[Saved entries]
···

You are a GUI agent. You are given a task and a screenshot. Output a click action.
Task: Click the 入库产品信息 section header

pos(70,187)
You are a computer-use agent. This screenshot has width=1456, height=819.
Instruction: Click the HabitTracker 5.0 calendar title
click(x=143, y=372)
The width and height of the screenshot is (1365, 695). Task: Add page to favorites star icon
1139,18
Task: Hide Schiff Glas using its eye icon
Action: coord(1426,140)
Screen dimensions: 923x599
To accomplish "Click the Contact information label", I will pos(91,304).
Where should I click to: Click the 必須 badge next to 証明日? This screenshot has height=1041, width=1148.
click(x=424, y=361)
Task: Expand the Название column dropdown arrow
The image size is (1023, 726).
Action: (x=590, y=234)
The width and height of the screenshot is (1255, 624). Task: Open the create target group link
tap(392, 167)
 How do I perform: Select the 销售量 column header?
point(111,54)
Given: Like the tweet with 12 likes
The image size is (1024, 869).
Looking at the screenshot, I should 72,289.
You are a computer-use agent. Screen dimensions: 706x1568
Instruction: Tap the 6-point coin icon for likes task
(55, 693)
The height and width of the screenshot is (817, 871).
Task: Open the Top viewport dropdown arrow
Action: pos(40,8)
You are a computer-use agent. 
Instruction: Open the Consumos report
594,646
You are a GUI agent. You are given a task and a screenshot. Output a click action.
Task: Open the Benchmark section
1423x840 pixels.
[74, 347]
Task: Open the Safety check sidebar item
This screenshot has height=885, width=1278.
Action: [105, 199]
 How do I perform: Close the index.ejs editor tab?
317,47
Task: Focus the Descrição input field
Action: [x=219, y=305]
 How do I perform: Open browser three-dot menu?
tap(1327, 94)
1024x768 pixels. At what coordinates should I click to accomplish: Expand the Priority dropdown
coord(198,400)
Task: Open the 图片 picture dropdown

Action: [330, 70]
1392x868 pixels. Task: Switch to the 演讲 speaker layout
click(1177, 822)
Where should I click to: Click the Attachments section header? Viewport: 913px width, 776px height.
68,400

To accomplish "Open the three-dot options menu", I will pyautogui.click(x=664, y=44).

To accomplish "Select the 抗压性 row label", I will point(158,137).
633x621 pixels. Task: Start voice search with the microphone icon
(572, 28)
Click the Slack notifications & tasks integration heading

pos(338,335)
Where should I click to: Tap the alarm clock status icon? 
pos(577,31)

···

- _WHAT YOU HAVE TO DO_: Each record above should be repeated exactly as it appears.

- _TASK OUTPUT_:
You are a GUI agent. You are given a task and a screenshot. Output a click action.
Task: Click the 入库产品信息 section header

pos(70,187)
You are a computer-use agent. This screenshot has width=1456, height=819.
Instruction: Click the HabitTracker 5.0 calendar title
click(x=143, y=372)
The width and height of the screenshot is (1365, 695). Task: Add page to favorites star icon
1139,18
Task: Hide Schiff Glas using its eye icon
Action: coord(1426,140)
Screen dimensions: 923x599
To accomplish "Click the Contact information label", I will pos(91,304).
Where should I click to: Click the 必須 badge next to 証明日? This screenshot has height=1041, width=1148.
click(x=424, y=361)
Task: Expand the Название column dropdown arrow
The image size is (1023, 726).
Action: (x=590, y=234)
The width and height of the screenshot is (1255, 624). Task: Open the create target group link
tap(392, 167)
 How do I perform: Select the 销售量 column header?
point(111,54)
Given: Like the tweet with 12 likes
The image size is (1024, 869).
Looking at the screenshot, I should 72,289.
You are a computer-use agent. Screen dimensions: 706x1568
Instruction: Tap the 6-point coin icon for likes task
(55, 693)
The height and width of the screenshot is (817, 871).
Task: Open the Top viewport dropdown arrow
Action: pos(40,8)
You are a computer-use agent. 
Instruction: Open the Consumos report
594,646
You are a GUI agent. You are given a task and a screenshot. Output a click action.
Task: Open the Benchmark section
1423x840 pixels.
[74, 347]
Task: Open the Safety check sidebar item
This screenshot has height=885, width=1278.
Action: [105, 199]
 How do I perform: Close the index.ejs editor tab?
317,47
Task: Focus the Descrição input field
Action: [x=219, y=305]
 How do I perform: Open browser three-dot menu?
tap(1327, 94)
1024x768 pixels. At what coordinates should I click to accomplish: Expand the Priority dropdown
coord(198,400)
Task: Open the 图片 picture dropdown

Action: [330, 70]
1392x868 pixels. Task: Switch to the 演讲 speaker layout
click(1177, 822)
Where should I click to: Click the Attachments section header? Viewport: 913px width, 776px height.
68,400

To accomplish "Open the three-dot options menu", I will pyautogui.click(x=664, y=44).

To accomplish "Select the 抗压性 row label", I will point(158,137).
633x621 pixels. Task: Start voice search with the microphone icon
(572, 28)
Click the Slack notifications & tasks integration heading

pos(338,335)
Where should I click to: Tap the alarm clock status icon? 
pos(577,31)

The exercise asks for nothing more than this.